### What this task involves:
Search the records for the string "Given" and copy every line where it turns up.

(Saved entries)
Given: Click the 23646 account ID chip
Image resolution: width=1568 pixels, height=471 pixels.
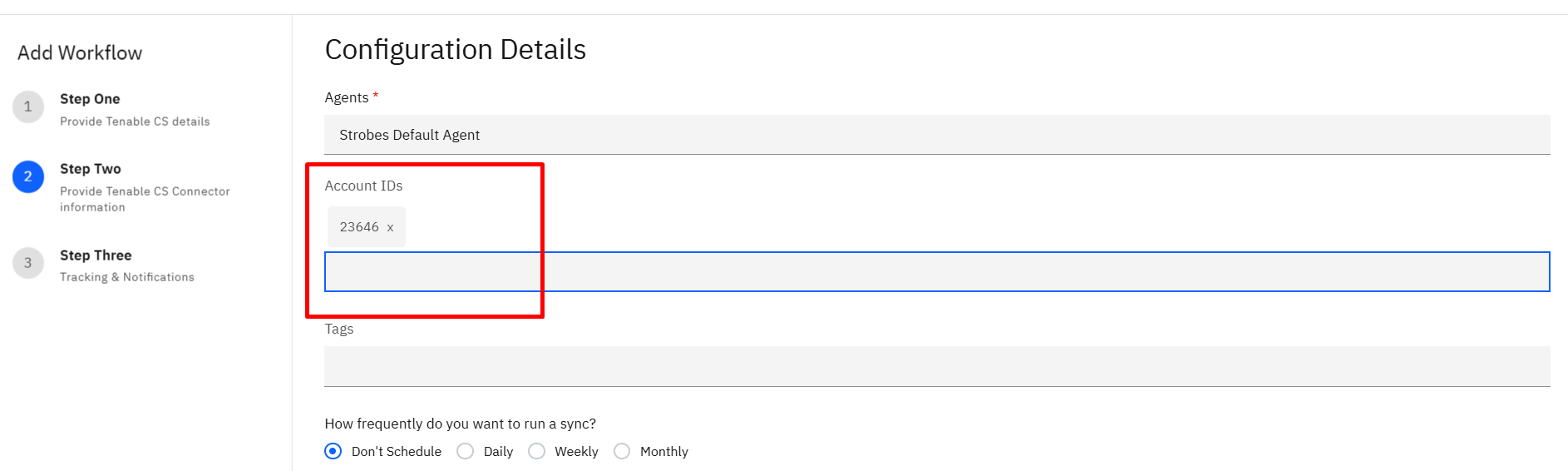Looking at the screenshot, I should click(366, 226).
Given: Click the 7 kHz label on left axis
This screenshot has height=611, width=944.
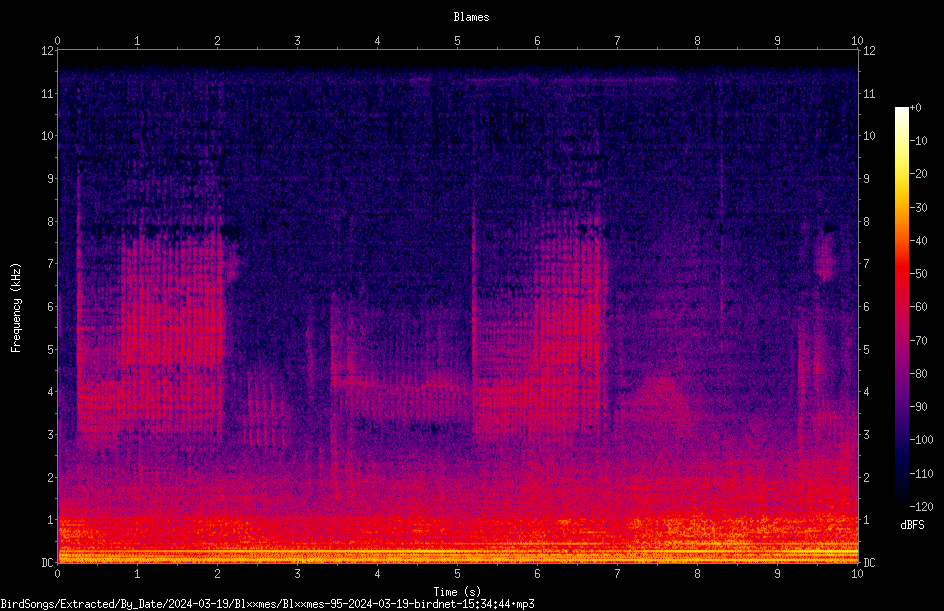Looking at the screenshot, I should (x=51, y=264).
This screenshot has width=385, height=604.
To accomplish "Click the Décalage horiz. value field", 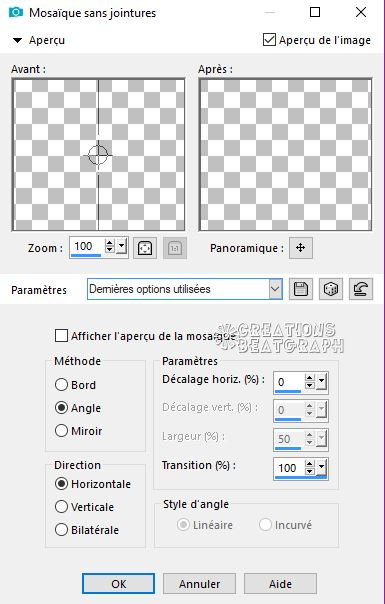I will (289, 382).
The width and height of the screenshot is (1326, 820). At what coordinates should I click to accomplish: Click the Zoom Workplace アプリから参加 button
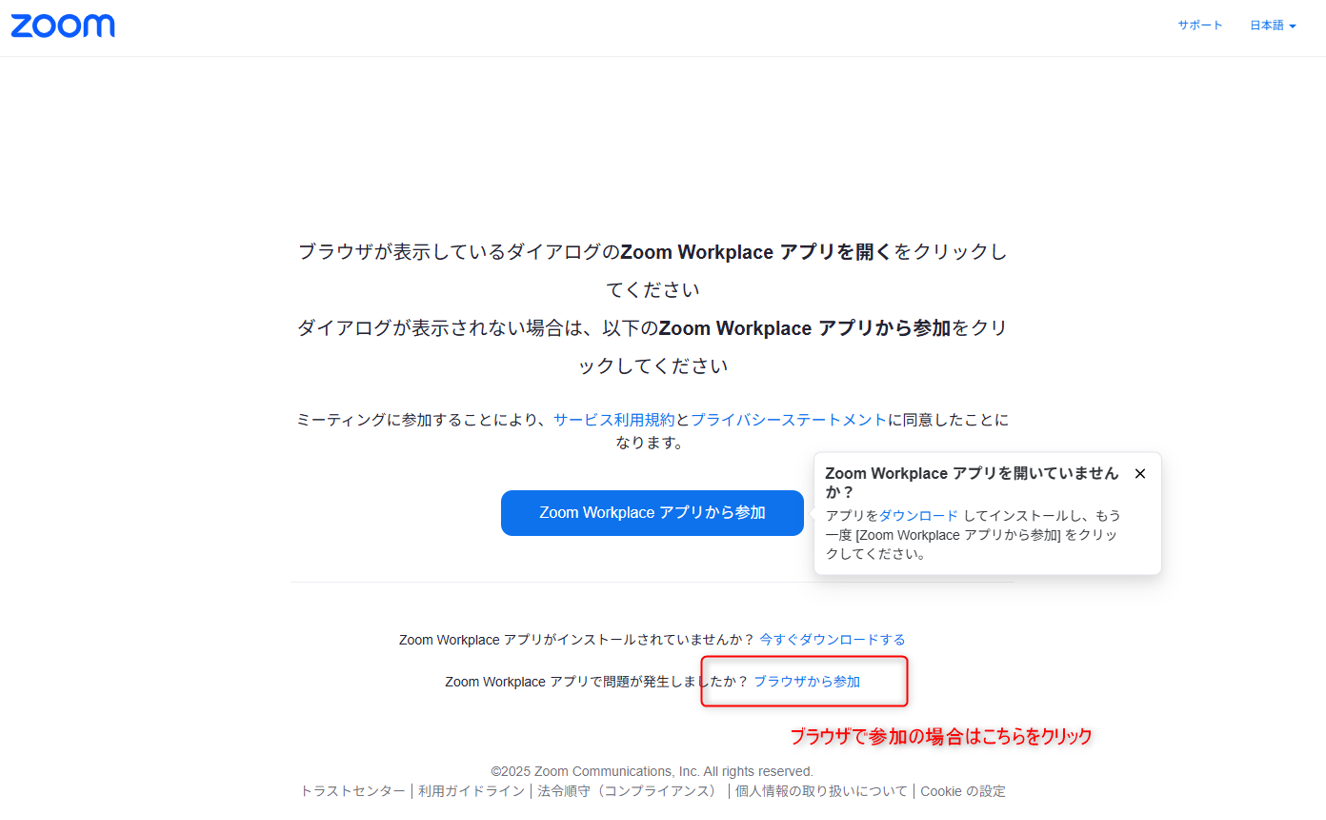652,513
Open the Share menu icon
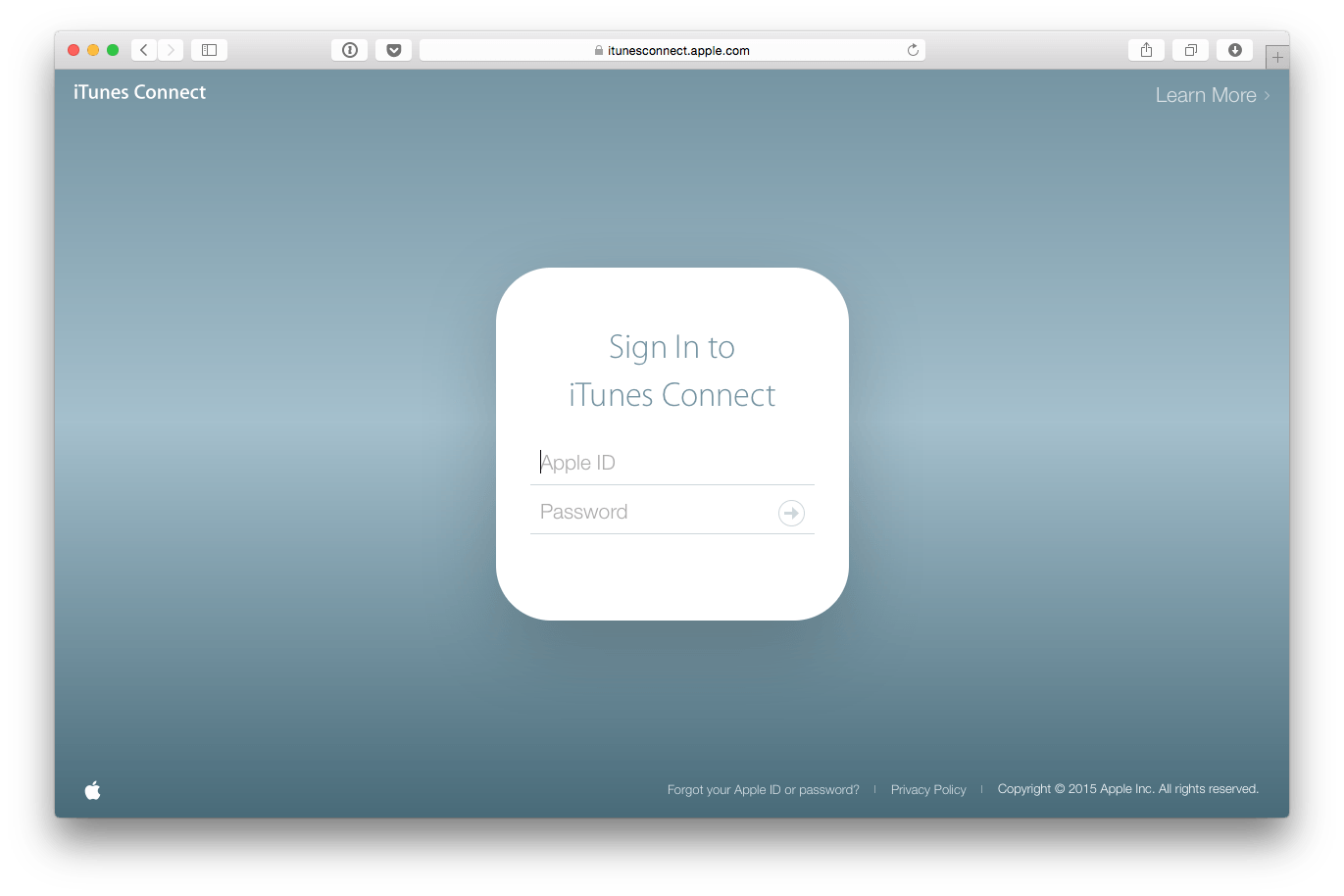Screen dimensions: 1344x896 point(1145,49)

### Response:
Given: Click the 23646 account ID chip
Given: Click the 7 kHz label on left axis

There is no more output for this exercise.